Grant wondered how Jammy would enjoy being taken for a ride by the imaginative Nell. So the elder brother had been the mother's favorite, had he? Grant wondered how much that meant. A shilling for candles. What family row had left such a mark that she should immortalize it in her will? Oh, well! Reporters thought they were clever, but the Yard had ways and means that were not open to the Press, however powerful. By the time he got back tonight, Christine Clay's early life would be on his desk in full detail. He discarded the Wire and turned to the other papers in the bundle. The Sunday Telegraph had a symposium — a very dignified and conveniently cheap method of filling a page. Everyone from the Archbishop of Canterbury to Jason Harmer had given their personal view of Christine Clay and her influence on her art. (The Sunday Telegraph liked influence and art. Even boxers never described punches to it: they explained their art.) The silly little paragraphs were all conventional, except Jason's, which had a violent sincerity beneath its sickly phrases. Marta Hallard was graceful about Clay's genius, and for once omitted to condone her lowly origin. The heir to a European throne extolled her beauty. A flying ace her courage. An ambassador her wit. It must have cost the Telegraph something in telephones.

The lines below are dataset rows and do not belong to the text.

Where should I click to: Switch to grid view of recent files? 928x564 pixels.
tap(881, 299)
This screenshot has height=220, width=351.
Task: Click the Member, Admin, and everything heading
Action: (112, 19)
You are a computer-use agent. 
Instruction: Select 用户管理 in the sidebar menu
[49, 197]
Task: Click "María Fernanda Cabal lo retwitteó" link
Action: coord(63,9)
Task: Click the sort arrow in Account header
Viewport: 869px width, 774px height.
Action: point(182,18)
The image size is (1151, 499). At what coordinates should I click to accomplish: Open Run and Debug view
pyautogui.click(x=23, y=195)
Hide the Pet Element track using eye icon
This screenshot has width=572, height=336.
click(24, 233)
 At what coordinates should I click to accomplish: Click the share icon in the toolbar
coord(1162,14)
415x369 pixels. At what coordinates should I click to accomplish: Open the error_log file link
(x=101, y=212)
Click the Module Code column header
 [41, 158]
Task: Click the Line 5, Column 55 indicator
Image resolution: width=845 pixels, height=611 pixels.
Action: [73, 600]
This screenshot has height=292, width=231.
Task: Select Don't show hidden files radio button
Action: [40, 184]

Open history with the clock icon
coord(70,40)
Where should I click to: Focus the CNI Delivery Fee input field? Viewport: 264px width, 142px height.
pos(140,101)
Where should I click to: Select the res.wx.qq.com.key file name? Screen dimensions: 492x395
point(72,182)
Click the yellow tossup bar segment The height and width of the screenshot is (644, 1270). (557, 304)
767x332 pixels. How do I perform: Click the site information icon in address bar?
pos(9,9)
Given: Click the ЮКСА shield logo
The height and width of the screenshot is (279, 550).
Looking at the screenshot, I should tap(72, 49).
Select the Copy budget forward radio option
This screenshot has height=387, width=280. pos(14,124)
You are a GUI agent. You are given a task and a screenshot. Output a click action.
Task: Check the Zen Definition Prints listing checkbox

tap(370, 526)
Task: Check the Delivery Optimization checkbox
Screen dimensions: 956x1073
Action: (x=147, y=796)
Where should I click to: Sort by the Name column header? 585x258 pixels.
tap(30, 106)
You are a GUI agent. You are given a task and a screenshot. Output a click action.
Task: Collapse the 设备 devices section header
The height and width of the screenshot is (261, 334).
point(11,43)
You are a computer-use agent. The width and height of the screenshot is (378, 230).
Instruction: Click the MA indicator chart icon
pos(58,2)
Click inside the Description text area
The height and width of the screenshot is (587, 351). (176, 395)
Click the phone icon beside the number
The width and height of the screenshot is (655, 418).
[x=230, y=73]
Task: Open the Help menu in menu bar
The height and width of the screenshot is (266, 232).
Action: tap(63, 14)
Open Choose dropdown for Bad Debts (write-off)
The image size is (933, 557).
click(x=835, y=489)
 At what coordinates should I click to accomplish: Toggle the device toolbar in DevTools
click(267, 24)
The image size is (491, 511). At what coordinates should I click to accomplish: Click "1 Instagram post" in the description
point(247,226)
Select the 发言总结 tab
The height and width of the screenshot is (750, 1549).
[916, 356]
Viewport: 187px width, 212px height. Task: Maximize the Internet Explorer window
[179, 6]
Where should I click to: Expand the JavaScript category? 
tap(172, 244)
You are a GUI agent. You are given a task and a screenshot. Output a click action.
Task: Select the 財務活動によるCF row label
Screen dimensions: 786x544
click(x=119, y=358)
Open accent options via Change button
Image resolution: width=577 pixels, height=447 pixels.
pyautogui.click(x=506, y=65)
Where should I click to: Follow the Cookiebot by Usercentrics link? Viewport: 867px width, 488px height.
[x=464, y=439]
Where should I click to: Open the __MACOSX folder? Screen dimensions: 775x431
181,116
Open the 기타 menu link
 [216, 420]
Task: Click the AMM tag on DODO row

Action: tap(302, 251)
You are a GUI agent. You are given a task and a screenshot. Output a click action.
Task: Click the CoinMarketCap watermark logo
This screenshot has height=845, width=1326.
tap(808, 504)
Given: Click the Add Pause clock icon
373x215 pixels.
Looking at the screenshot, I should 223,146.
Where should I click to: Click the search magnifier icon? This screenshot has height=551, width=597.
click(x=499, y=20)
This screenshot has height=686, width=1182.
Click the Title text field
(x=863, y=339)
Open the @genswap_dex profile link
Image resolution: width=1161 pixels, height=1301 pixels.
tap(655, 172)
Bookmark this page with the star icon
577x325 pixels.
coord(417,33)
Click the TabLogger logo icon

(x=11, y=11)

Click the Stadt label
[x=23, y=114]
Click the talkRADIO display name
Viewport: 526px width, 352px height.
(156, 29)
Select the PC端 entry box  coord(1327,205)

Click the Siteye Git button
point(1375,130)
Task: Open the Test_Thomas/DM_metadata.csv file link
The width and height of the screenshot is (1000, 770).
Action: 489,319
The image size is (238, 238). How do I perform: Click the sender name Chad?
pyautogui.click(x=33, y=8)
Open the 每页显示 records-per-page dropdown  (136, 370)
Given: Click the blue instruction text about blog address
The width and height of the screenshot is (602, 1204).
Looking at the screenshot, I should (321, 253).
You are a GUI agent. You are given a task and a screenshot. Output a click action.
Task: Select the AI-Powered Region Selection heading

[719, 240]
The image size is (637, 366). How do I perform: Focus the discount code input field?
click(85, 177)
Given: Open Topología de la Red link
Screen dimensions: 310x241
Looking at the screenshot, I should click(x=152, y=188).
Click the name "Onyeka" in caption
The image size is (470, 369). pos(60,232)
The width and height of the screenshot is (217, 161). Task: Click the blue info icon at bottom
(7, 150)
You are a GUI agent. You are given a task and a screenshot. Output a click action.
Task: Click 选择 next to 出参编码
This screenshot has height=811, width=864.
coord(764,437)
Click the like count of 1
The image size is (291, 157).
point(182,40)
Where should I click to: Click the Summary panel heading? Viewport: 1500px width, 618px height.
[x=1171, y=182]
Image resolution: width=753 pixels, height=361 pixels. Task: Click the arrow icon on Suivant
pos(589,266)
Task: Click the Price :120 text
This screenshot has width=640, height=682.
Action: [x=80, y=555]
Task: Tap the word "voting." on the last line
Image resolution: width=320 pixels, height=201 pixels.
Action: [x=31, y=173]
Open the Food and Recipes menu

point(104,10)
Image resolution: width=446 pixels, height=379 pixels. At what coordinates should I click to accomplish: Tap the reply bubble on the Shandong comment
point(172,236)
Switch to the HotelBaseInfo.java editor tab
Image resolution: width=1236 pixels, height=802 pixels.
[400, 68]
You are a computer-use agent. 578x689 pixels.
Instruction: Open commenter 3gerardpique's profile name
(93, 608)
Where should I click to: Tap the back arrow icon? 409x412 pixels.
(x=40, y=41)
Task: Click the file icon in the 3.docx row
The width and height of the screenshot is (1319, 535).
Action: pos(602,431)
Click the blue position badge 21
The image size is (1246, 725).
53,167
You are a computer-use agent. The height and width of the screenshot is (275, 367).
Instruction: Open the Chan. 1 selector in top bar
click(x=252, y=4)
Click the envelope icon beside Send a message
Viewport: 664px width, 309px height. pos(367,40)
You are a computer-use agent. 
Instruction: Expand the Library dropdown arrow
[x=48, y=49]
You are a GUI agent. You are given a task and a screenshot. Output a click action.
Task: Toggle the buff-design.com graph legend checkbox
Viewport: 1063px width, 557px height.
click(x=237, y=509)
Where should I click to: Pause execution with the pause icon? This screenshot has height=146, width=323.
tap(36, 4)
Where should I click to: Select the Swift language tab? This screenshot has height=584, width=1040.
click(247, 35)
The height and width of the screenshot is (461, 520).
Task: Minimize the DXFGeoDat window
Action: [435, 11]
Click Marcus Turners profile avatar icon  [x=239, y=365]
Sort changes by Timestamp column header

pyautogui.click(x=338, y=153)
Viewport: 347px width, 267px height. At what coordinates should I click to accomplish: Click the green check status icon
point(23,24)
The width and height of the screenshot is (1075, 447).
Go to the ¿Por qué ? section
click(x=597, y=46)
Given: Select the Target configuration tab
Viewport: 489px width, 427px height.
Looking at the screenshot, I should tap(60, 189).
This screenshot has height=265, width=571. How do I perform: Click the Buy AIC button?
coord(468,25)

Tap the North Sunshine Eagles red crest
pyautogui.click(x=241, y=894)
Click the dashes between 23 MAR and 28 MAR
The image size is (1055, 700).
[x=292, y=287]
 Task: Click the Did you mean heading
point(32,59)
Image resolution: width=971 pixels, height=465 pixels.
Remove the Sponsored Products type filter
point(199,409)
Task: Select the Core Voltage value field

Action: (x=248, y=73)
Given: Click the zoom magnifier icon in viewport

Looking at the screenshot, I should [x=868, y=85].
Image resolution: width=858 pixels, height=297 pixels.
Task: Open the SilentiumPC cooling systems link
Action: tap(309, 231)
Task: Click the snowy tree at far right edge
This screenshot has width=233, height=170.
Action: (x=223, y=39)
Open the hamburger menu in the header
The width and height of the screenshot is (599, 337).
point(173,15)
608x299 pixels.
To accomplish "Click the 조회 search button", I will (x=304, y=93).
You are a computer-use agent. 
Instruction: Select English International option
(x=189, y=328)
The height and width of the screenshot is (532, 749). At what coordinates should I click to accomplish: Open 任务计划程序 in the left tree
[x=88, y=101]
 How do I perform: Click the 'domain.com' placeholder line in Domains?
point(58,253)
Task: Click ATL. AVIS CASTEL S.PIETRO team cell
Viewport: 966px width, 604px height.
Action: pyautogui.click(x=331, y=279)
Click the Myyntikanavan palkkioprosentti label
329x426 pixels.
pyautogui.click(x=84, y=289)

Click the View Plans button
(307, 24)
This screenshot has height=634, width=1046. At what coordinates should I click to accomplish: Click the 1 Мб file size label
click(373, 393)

Grant turned to the Courier, and found Miss Lydia Keats being informative all over the middle pages on the signs of the Zodiac. Lydia's stock had dropped a little in her own circles during the last week. It was felt that if she had foreseen the Clay end so clearly it was a little weak of her to overlook a small detail like murder. But in the public eye she was booming. There was no fraud about Lydia. She had stated in public, many months ago, what the stars foretold for Christine Clay, and the stars were right. And if there is anything the public loves it is a prophecy come true. They pushed their shuddering spines more firmly into the cushions and asked for more. And Lydia was giving it to them. In small type at the end of the article appeared the information that, thanks to the Courier's generosity, its readers might obtain horoscopes from the infallible Miss Keats at the cost of one shilling, coupon on the back page.